What is expected: In the material below, find all lines with the string "will" and copy them.

_ _ _ _ _ _ _

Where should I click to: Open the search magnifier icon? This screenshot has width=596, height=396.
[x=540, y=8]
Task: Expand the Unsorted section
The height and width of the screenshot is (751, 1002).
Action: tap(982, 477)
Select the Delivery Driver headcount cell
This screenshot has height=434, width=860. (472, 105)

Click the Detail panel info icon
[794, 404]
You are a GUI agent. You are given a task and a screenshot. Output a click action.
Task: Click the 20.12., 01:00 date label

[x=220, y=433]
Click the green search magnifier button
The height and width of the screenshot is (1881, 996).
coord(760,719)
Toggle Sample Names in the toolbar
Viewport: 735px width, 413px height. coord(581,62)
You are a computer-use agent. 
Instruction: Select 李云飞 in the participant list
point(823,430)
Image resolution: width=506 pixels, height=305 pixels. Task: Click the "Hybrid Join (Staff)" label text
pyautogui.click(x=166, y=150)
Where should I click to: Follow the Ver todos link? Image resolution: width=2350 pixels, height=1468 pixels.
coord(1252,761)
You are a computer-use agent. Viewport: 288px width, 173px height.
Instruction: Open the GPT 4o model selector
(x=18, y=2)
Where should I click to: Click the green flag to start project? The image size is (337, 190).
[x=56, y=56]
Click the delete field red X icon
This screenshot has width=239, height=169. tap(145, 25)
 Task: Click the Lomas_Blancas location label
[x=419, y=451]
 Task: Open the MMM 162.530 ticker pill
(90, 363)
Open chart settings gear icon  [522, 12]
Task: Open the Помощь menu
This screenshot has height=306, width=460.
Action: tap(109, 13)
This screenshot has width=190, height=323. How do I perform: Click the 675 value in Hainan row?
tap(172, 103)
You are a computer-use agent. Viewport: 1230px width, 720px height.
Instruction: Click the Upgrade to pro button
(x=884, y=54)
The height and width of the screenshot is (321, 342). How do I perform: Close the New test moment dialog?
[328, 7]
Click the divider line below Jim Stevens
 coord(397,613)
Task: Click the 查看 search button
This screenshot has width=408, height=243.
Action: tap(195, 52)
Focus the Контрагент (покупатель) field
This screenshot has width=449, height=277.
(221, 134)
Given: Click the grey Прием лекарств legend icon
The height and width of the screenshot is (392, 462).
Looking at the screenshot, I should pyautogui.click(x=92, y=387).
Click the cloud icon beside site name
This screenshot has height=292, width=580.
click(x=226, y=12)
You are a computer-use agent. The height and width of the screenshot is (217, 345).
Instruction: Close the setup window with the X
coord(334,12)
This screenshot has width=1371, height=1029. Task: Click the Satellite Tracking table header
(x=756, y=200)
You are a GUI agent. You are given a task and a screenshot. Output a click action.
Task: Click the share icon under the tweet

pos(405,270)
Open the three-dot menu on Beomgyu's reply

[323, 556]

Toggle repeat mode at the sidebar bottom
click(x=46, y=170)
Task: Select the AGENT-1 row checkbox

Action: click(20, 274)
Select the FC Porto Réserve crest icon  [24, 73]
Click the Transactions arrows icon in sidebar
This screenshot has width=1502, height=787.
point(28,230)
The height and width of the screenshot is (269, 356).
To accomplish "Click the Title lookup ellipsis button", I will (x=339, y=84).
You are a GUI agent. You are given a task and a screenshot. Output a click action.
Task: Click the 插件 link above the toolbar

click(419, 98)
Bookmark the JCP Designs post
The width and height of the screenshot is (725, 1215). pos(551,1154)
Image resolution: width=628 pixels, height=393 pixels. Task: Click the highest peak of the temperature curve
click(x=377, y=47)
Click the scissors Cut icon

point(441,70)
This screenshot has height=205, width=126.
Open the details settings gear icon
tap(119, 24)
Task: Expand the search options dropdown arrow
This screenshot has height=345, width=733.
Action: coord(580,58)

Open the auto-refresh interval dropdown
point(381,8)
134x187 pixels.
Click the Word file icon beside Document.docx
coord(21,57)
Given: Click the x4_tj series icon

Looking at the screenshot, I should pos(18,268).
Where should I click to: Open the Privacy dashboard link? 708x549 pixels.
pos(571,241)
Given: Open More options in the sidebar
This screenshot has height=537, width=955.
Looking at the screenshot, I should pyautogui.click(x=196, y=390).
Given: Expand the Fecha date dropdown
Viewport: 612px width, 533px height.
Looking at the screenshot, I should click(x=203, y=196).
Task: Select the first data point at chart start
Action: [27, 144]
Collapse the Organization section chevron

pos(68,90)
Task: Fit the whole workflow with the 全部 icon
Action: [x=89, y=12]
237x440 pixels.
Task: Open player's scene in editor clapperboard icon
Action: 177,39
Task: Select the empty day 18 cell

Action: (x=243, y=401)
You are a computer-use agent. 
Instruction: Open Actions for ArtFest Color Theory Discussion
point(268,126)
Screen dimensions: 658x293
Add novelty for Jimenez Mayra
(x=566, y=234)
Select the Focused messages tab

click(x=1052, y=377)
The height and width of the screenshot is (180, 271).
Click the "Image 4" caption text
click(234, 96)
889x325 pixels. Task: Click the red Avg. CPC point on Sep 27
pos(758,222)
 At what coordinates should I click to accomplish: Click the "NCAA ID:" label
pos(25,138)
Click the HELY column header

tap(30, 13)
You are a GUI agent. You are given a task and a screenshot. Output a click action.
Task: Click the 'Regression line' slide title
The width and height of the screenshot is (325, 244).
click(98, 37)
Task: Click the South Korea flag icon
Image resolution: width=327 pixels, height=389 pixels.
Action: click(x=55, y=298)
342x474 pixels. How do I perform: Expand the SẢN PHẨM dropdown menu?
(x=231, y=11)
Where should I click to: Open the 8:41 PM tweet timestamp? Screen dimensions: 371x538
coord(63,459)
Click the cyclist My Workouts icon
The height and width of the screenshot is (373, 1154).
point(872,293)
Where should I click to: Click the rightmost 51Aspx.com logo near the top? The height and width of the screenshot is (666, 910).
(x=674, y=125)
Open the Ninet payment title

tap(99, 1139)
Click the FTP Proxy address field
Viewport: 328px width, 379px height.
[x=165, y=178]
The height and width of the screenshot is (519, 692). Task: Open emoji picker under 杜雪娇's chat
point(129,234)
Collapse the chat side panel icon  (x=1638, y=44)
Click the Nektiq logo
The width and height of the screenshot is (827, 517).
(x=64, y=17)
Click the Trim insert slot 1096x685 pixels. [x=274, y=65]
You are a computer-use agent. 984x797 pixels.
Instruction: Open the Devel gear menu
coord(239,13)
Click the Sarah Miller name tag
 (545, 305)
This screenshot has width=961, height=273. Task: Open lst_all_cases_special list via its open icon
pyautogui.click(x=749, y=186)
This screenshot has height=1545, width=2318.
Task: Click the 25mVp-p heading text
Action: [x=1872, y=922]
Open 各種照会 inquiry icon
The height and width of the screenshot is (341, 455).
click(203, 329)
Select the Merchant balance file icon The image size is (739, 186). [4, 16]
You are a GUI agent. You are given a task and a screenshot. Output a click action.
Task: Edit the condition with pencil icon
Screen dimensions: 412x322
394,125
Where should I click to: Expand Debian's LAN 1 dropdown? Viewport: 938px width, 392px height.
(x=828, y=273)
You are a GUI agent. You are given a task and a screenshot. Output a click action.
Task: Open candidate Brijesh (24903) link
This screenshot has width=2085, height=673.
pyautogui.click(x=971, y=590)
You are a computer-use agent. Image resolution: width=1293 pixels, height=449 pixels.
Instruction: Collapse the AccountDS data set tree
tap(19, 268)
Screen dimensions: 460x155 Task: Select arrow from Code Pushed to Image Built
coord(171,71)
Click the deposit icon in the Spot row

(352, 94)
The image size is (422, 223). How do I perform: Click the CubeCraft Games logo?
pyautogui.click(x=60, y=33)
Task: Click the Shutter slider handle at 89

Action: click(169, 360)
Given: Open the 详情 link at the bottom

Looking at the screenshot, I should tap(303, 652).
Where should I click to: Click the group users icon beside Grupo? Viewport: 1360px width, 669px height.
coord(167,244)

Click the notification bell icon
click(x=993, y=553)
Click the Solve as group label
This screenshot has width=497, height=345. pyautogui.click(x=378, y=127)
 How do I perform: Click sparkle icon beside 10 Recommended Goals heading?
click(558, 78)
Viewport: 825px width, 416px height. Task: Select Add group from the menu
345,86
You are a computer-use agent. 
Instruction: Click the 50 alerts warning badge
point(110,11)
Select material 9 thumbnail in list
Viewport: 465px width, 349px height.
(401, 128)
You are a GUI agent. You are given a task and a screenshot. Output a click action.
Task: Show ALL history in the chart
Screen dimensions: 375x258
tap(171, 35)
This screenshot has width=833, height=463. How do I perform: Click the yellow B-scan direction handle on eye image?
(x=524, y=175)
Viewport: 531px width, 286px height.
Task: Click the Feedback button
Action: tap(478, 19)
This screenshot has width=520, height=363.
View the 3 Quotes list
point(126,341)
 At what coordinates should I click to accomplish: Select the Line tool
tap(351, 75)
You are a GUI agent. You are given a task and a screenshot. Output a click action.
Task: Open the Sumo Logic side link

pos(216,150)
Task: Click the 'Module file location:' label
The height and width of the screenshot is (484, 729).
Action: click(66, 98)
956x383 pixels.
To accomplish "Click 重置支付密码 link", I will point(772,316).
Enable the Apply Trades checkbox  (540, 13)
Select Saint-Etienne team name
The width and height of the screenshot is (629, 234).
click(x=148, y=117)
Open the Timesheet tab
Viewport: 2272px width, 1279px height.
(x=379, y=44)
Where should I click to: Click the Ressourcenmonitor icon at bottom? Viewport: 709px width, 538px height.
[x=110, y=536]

_ _ _ _ _ _ _

Output for this task:
To accomplish "Click the Title lookup ellipsis button", I will (x=339, y=84).
To accomplish "Click 重置支付密码 link", I will point(772,316).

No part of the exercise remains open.